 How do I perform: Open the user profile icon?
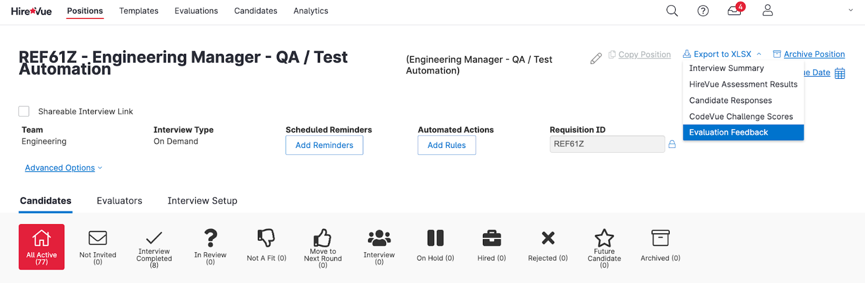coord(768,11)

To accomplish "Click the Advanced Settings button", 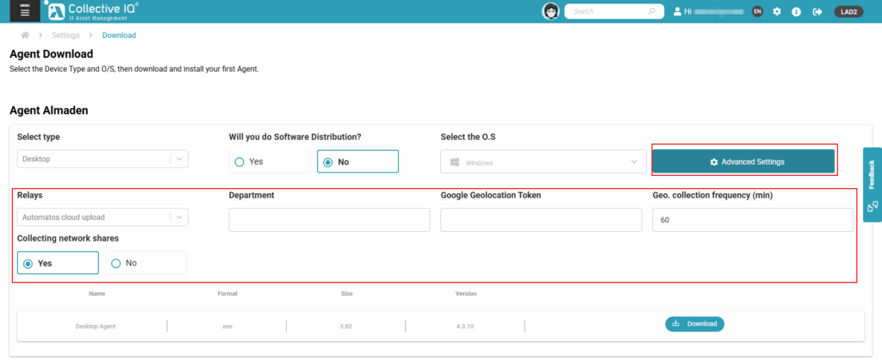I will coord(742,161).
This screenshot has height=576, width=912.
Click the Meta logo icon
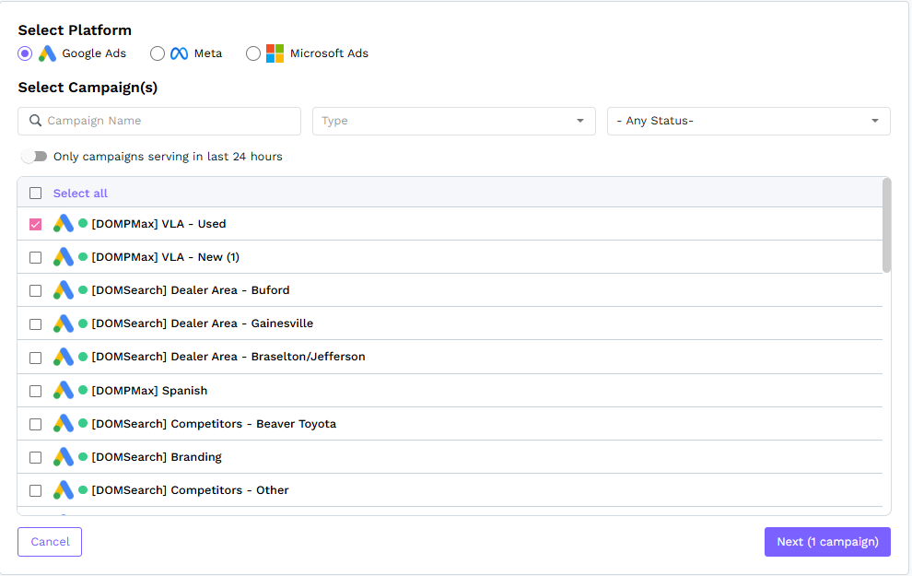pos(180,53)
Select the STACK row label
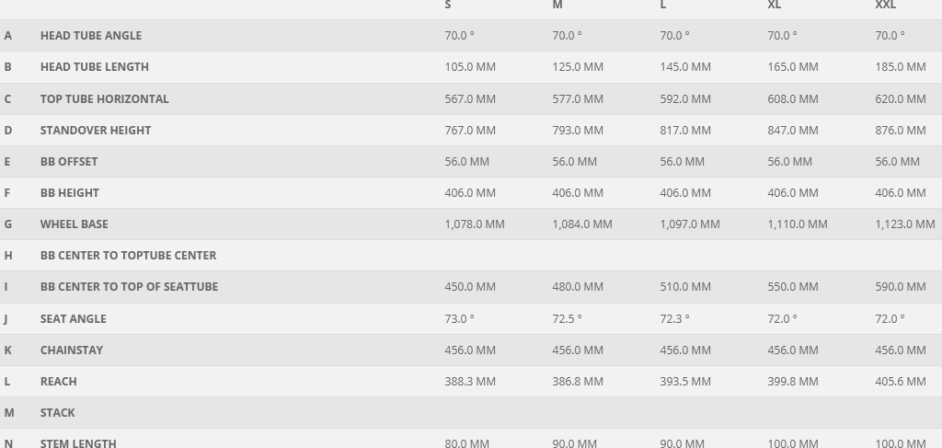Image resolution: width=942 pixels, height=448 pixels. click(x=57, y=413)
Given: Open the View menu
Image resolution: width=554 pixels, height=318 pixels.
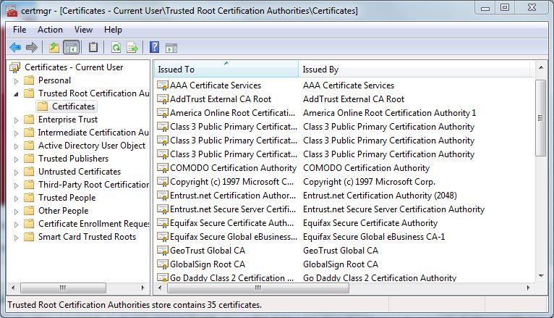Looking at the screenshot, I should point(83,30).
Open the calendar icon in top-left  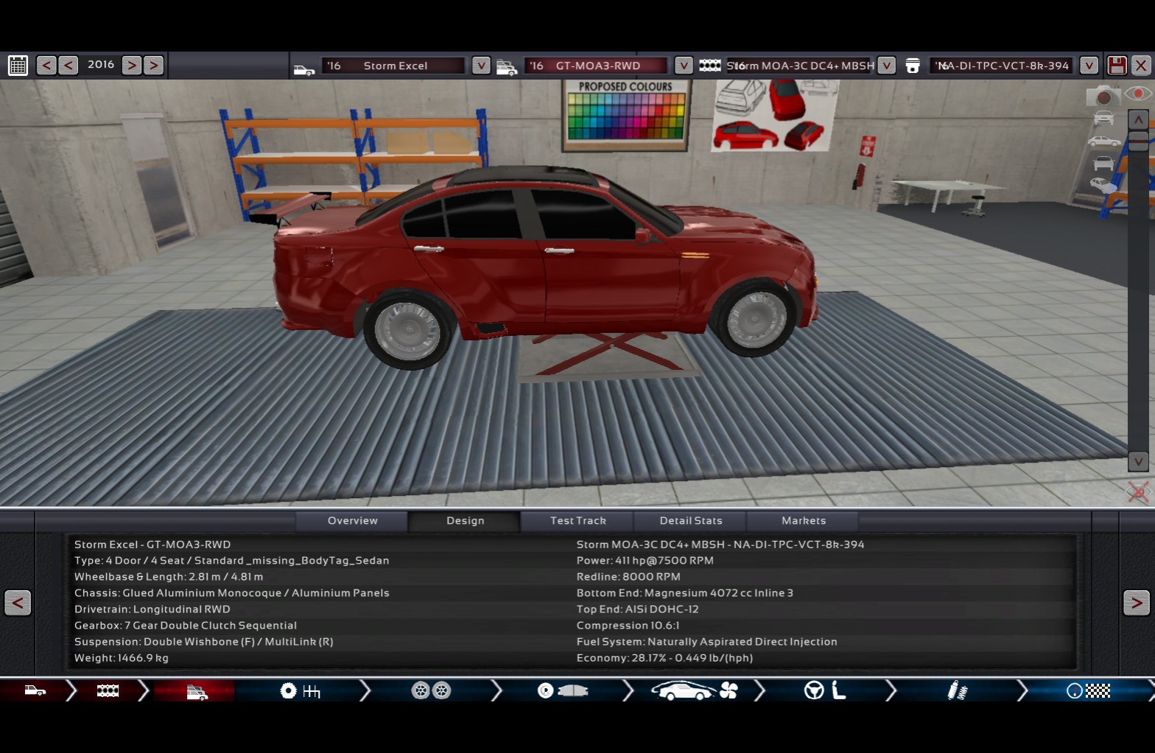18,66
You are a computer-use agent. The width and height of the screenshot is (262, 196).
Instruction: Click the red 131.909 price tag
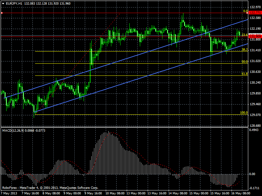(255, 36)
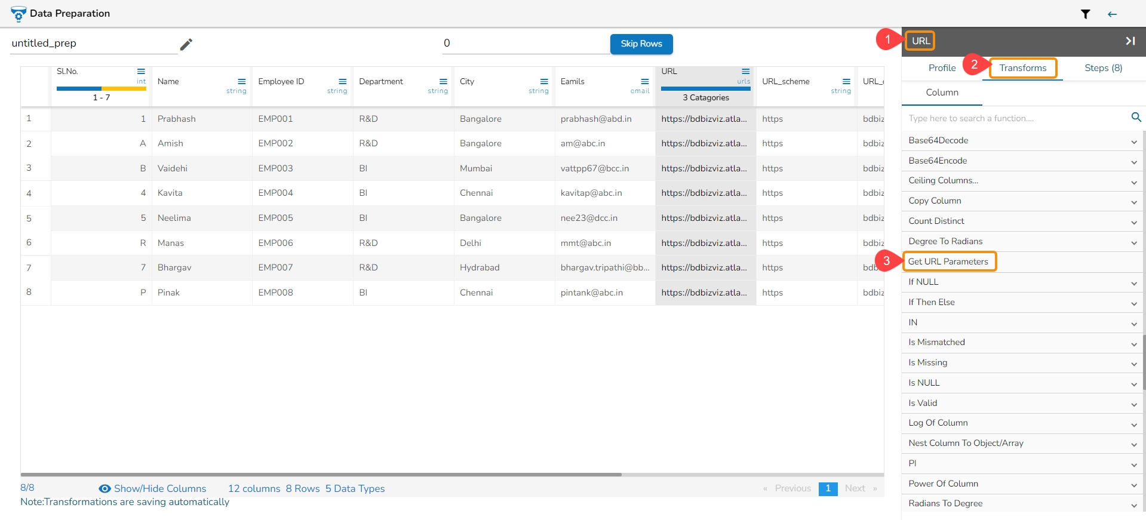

* * * * * * *

WHAT TO DO: Format the items as a numbered list, starting at the line containing "You are a computer-use" and running through the end of the items. Skip blank lines and leave out the pictures.

RESPONSE:
1. You are a computer-use agent. The width and height of the screenshot is (262, 196).
2. Instruction: Click the red 131.909 price tag
3. (255, 36)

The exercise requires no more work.